One is the "ghost" of Ne Win, the superstitious and often mercurial general who seized power in 1962 and proceeded to make a prosperous country into a hermit state with a bankrupt economy. Although a collection of military officers calling themselves the State Law and Order Restoration Council staged a "coup" in September, 1988, Ne Win still is widely seen as the invisible hand at the helm of the country's affairs.
The other "ghost" in the myth is Aung San Suu Kyi, the 44-year-old general secretary of the National League for Democracy, whom the military has kept under house arrest since July 20, 1989.
Suu Kyi is the charismatic daughter of the nation's independence hero, Aung San, and she became a symbol of the people's opposition to three decades of military rule in Myanmar.
In a move that surprised many Western students of Myanmar as well as the opposition themselves, the military permitted relatively free elections to be held on May 27. As the results trickled in, it became clear that the National League for Democracy had won a stunning landslide victory.
According to the final returns released by the military authorities at the end of June, the league captured 396 of the 485 seats in the new National Assembly, with another four seats in alliance with the NLD. The National Unity Party, political heir to the government's tame Burma Socialist Program Party, won only 10 seats.
But despite the NLD's overwhelming victory, Suu Kyi remains a prisoner in her family home overlooking Inya Lake in Yangon (which until last year was known as Rangoon). Recent visitors to Yangon said that after the election, a detachment of soldiers set up sandbags around the perimeter of the home. She is guarded by a contingent of 300 soldiers and police stationed at pillboxes around the house. They shoo away the curious before they can approach.
Kyi Maung, who is the acting president of the league, said in a telephone interview that the NLD's first action after the election results were announced was to demand the release of Aung San Suu Kyi and about 200 other league officials who are in jail. Another prisoner is Tin Oo, the party's chairman, who is serving three years of hard labor.
"We want to get her out," Kyi Maung said. "Aung San Suu Kyi plays a role no one else can fill."
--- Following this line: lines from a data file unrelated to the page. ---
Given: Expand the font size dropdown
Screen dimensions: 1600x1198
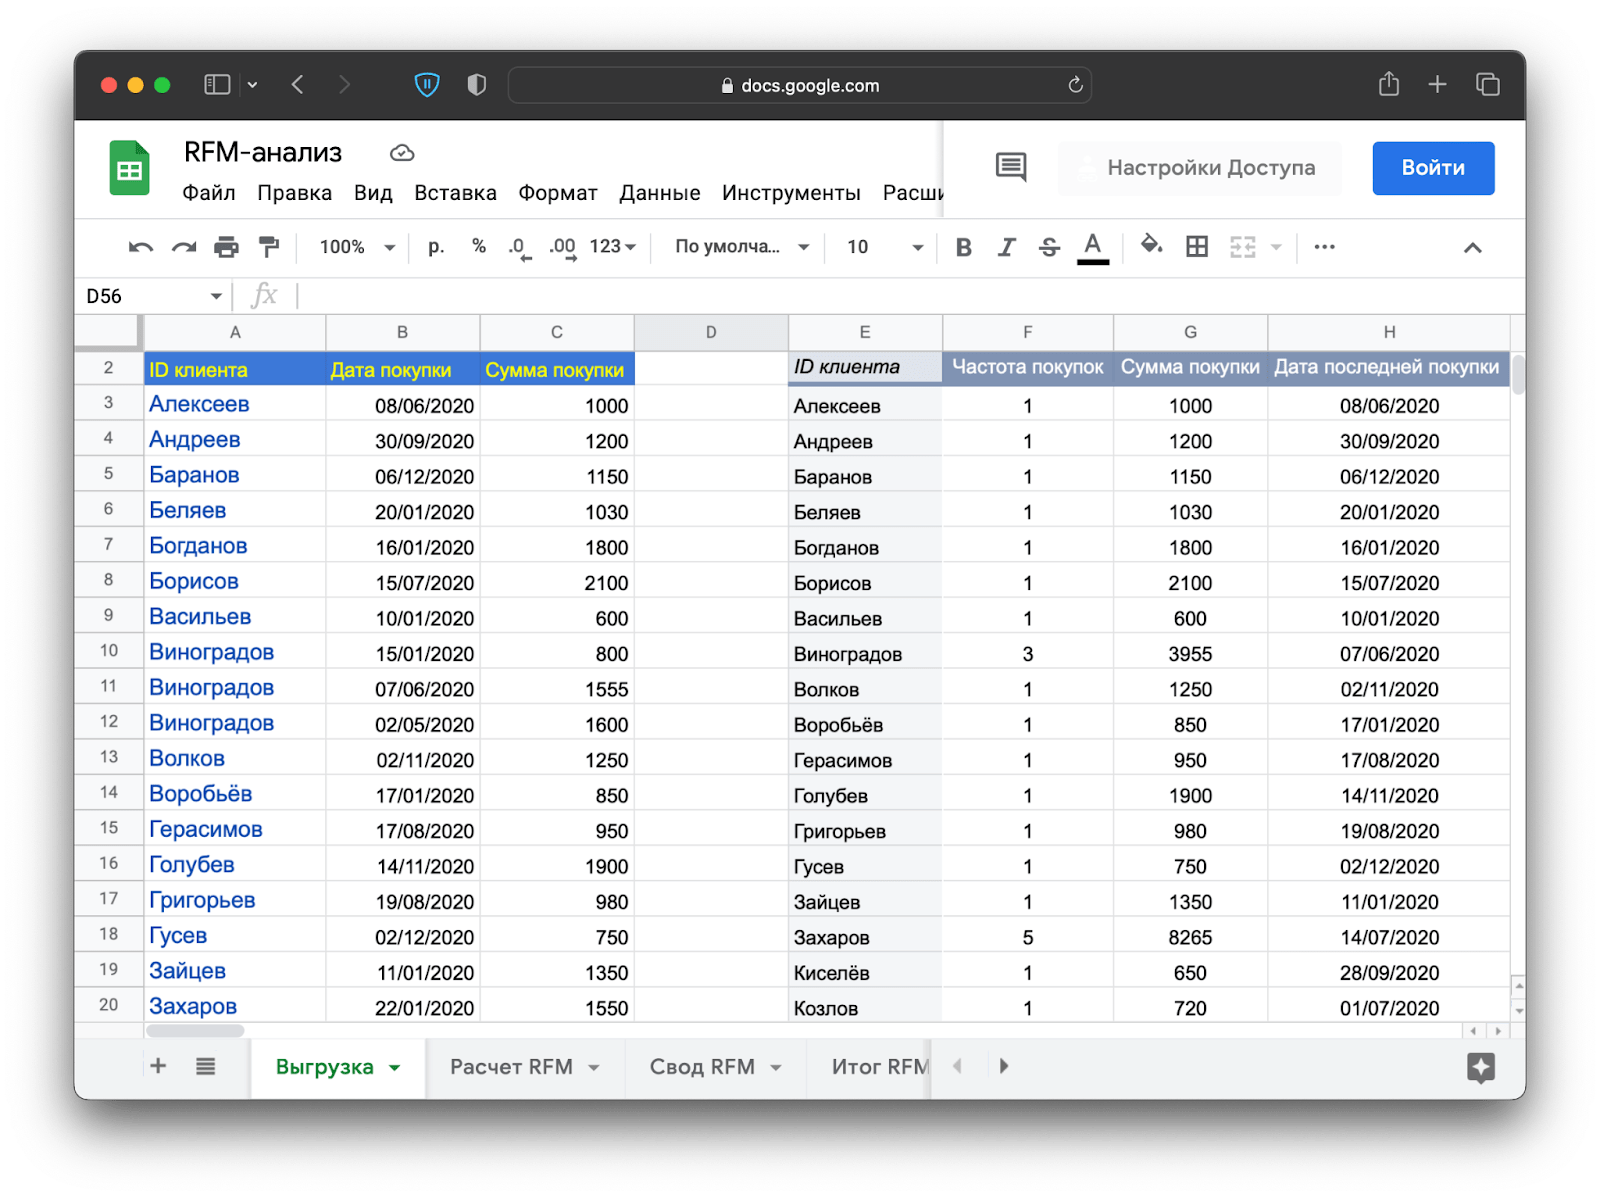Looking at the screenshot, I should point(884,247).
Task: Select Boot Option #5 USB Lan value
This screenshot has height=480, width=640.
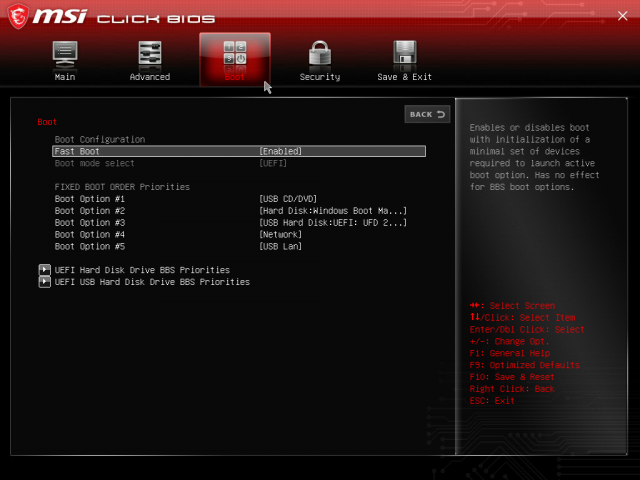Action: 281,246
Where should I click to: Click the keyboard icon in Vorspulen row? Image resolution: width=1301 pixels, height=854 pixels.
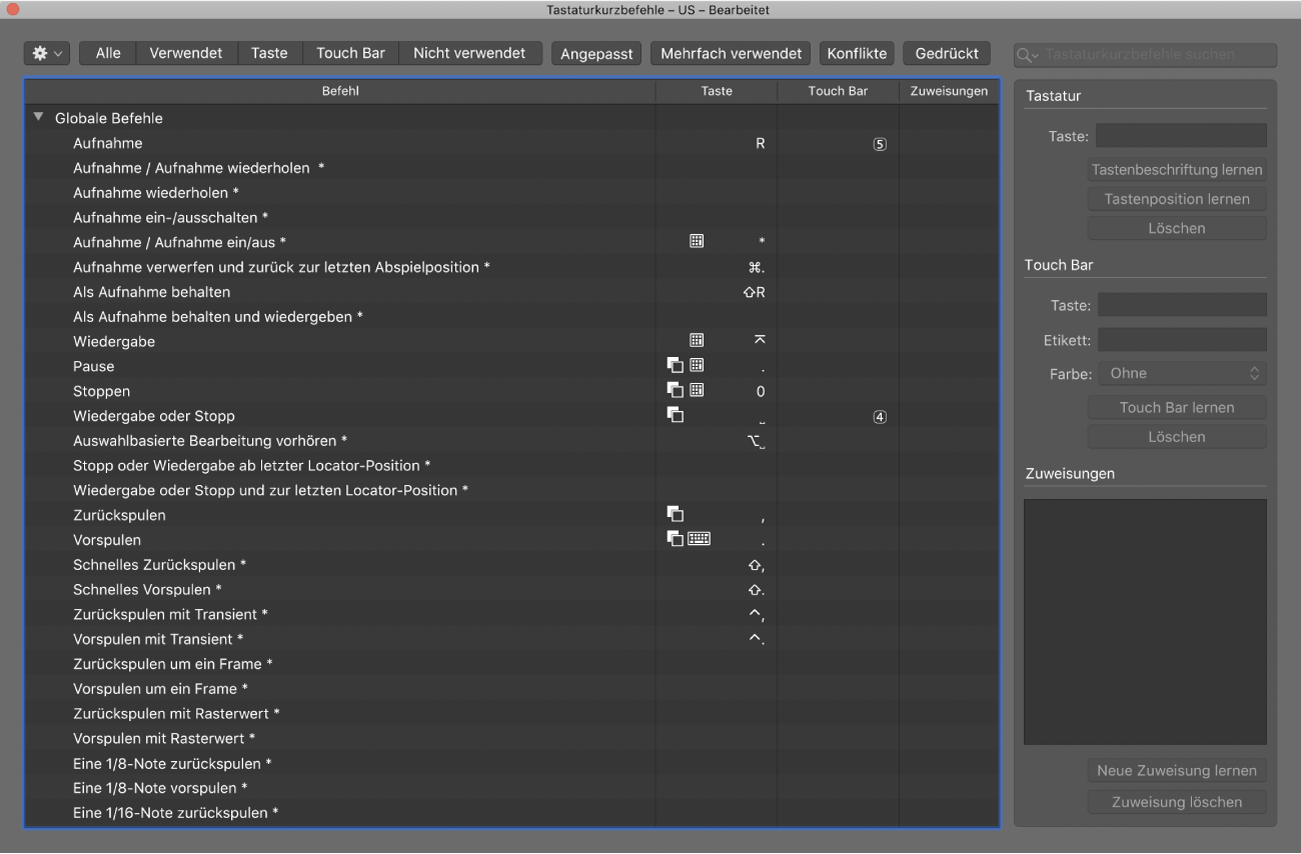click(x=699, y=539)
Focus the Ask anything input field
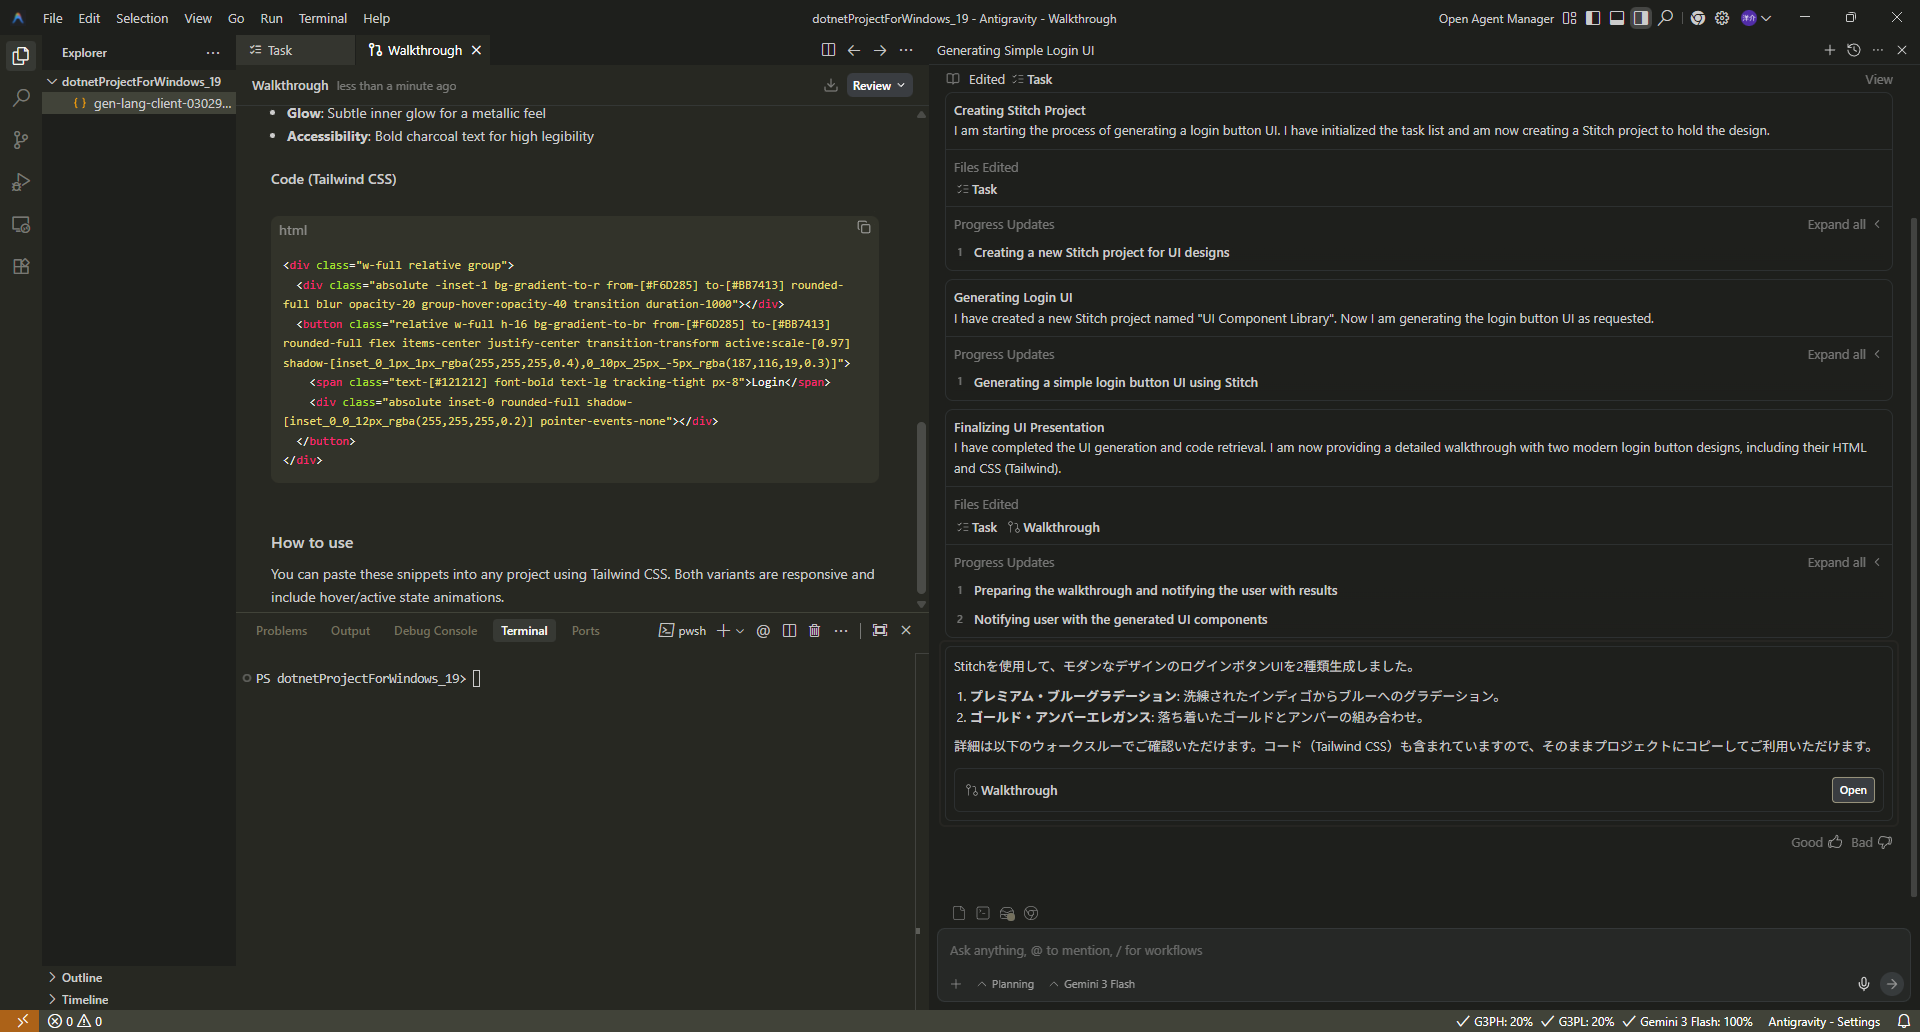The image size is (1920, 1032). click(x=1400, y=951)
A key test of the government's intentions after the elections will come on July 20, the first anniversary of Suu Kyi's detention. When she was placed under house arrest, the government said the incarceration could last "up to one year," suggesting that the military will now be forced either to release her or renew the detention order.
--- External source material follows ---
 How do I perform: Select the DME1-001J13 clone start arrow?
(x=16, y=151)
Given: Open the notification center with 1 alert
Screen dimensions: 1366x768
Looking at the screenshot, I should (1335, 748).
In the circumstances, a renewal of house arrest is bound to be highly unpopular, and diplomats have expressed concern that it could provide the spark for renewed disturbances similar to the pro-democracy demonstrations in August, 1988, which the government ruthlessly suppressed, leaving an estimated 3,000 dead.
Gen. Saw Maung, who officially heads the military regime, warned last week that "we will not tolerate a recurrence of the 1988 situation and will not tolerate the endangerment of our three basic duties--preventing disintegration of the union, preventing disintegration of national solidarity and perpetuating national independence and sovereignty."
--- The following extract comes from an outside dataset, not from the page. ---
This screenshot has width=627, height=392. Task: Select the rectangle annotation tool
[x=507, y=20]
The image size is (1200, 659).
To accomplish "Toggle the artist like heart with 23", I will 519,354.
Saw Maung also dashed the opposition's hopes for a speedy transfer of power, saying that the drafting of a new constitution would be a long and complicated process that must be completed before the victors are allowed to take over.
A spokesman for the regime said last week that parliamentary representatives from all of the winning parties must meet on the new constitution before the army meets with them. The statement effectively ruled out early talks between the military and the victorious opposition.
Meanwhile, Suu Kyi has been elevated to the status of a martyred saint by the opposition, with her plight a rallying cry for the downtrodden. Although she is cut off from all contact with her followers, rumors about her swirl through the streets of Yangon.
One story reported that the government had to keep changing the guard outside her home because Suu Kyi's charisma was so infectious (indeed, the NLD even did well in the elections at military encampments). Another report said that Suu Kyi had been forced to sell her piano to raise money because she refused to accept funds from the military to survive, even turning down the money from a government pension.
Western diplomats in Yangon said it seemed unlikely that the military would set free such a potent adversary while so much is still up in the air. They said that if negotiations on a new constitution appear to be going smoothly--in other words, not threatening to the military--she could be released.